This could also be solved by quantifier elimination, and perhaps someone with more knowledge of quantifier elimination can see how to do it feasibly.
A box of side lengths $(a,b,c)$ fits inside a box of side lengths $(x,y,z)$ iff there are vectors $(\mathbf{t,u,v})$ for the sides satisfying: $$\mathbf{t.t}=a^2, \mathbf{u.u}=b^2, \mathbf{v.v}=c^2,$$ $$\mathbf{t.u}=0,\phantom{^2} \mathbf{u.v}=0,\phantom{^2} \mathbf{v.t}=0,\phantom{^2}$$ $$\mathbf{\pm t\pm u\pm v} \le (x,y,z)$$ where the last line represents three coordinate inequalities for each choice of signs.
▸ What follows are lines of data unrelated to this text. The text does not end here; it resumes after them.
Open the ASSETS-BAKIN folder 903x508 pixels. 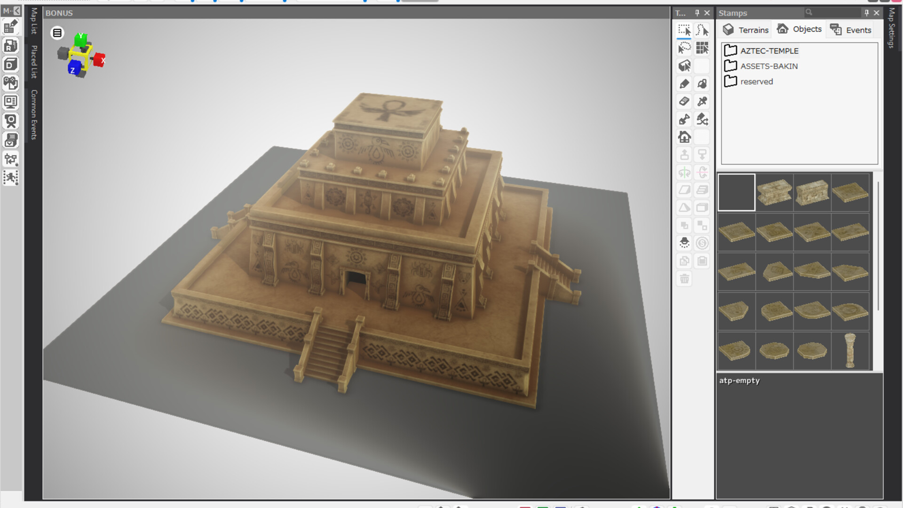(x=768, y=66)
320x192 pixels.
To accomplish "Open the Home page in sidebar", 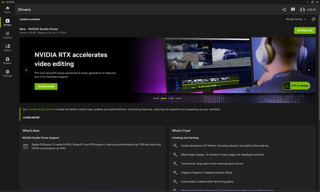I will click(7, 10).
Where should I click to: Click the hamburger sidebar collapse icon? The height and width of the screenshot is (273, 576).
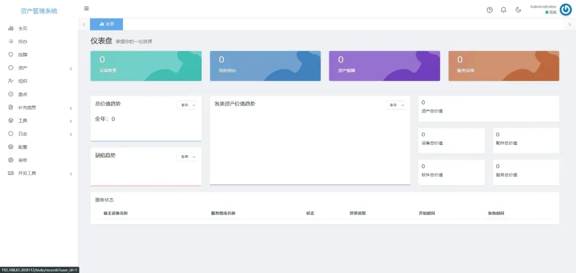(86, 9)
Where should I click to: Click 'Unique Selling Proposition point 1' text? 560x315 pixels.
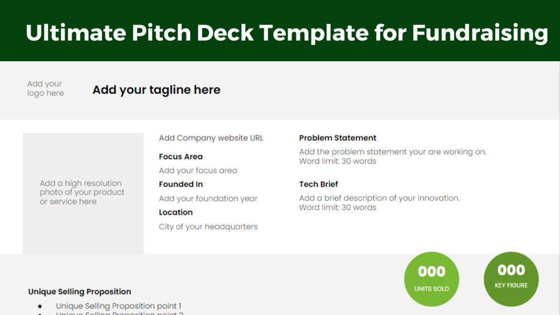pos(118,306)
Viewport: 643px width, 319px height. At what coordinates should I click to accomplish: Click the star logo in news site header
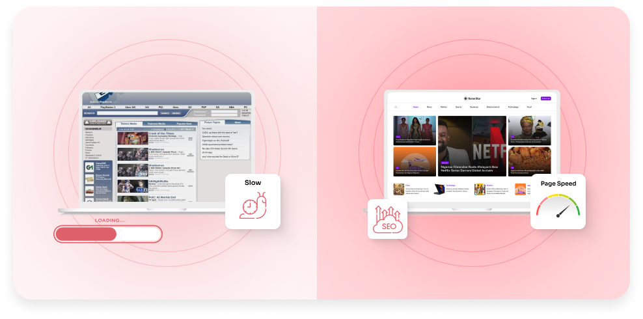pyautogui.click(x=465, y=98)
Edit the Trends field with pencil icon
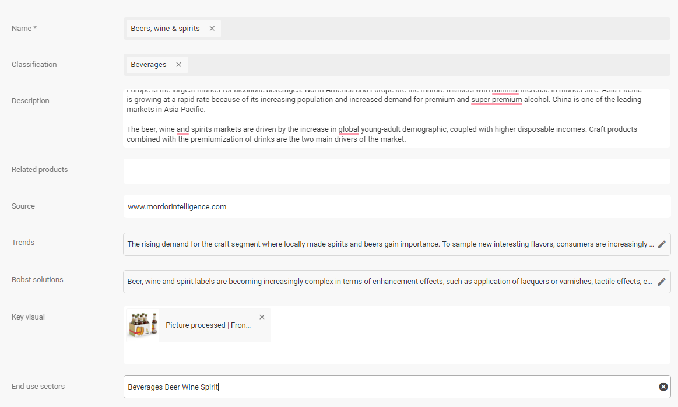Screen dimensions: 678x407 click(661, 244)
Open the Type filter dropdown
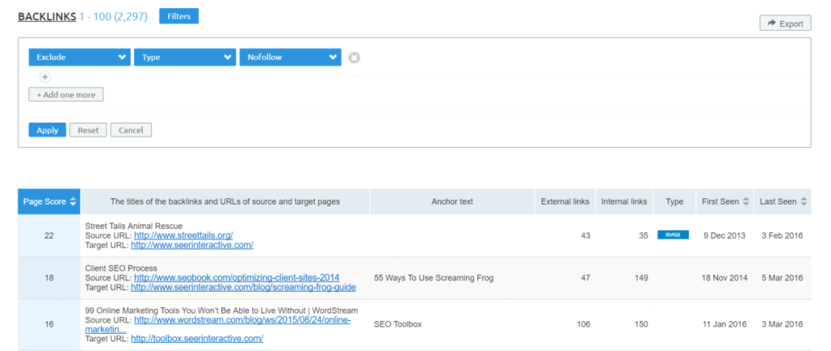 185,58
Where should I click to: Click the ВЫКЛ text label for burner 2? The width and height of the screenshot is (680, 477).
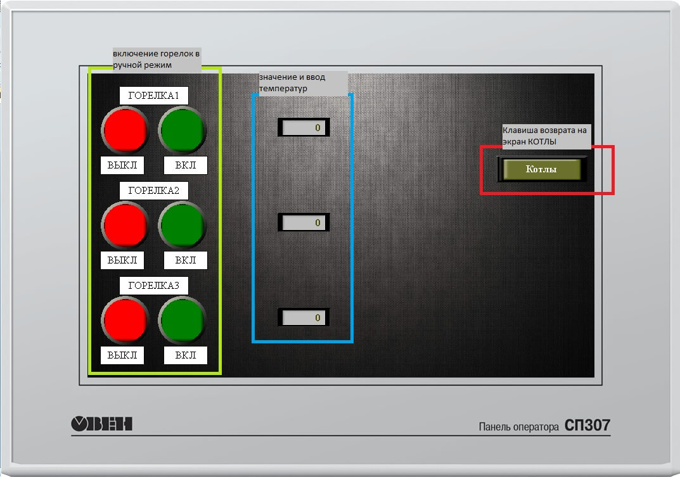tap(122, 260)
In other words, we are checking a statement of the form $\exists t_i t_j t_k u_i u_j u_k v_i v_j v_k\ \phi$, where $\phi$ is the conjunction of 6 equalities and 24 inequalities in those 9 bound variables and in $a,b,c,x,y,z$.
Quantifier elimination should then provide some list of polynomial inequalities in $a,b,c,x,y,z$ which together are equivalent to the small box fitting inside the large box.